Case ID: ad_248/html/0765-06.html
Source: Caselaw Access Project
Author: {"author": "", "license": "Public Domain", "url": "https://static.case.law/"}
Date Created: 2024-08-24T03:29:51.129683

Loretta Williams, Appellant, v. New York Rapid Transit Corporation, Respondent.
   Appeal by plaintiff from an order setting aside a verdict in her favor and dismissing the complaint on the merits, and from the judgment entered thereon. The action was brought to recover damages for personal injuries sustained by plaintiff as the result of a fall, alleged to have been due to the defendant’s negligence, from an island station platform to the railroad tracks. Order setting aside the verdict and dismissing the complaint on the merits and the judgment entered thereon reversed on the law, with costs, verdict reinstated and judgment directed to be entered thereon, with costs. The news stand that defendant maintained on its platform was so erected that the space on either side, between it and the edge of the platform, was only six feet in width. It was necessary for the plaintiff to pass through this space in order to board the ear. Both passageways were obstructed by passengers. Plaintiff attempted to pass between one Proschold, another passenger, and the edge of the platform, when an unidentified person — doubtless a passenger — bumped against Proschold who, in turn struck plaintiff, precipitated her off the platform to the rails, and she was injured.

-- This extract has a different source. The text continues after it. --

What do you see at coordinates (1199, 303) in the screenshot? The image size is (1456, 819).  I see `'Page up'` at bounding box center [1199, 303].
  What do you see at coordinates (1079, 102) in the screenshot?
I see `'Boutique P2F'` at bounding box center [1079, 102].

A guard was on the platform, but he did nothing to prevent the obstruction of the passageways. In our opinion it was for the jury to say whether, under the circumstances, defendant could fairly and reasonably have anticipated any danger to plaintiff. It may be true, as the learned trial justice held, that the proximate causepf the accident was the carelessness of the unidentified person; but there ma,y be more than one proximate cause of an accident if each was an efficient one without which the injury resulting would not have been sustained. (Sweet v. Perkins, 196 N. Y. 482.) Lazansky, P. J., Young and Johnston, JJ., concur; Hagarty and Carswell, JJ., dissent and vote to affirm. We are of opinion that no negligence on the part of the defendant was shown.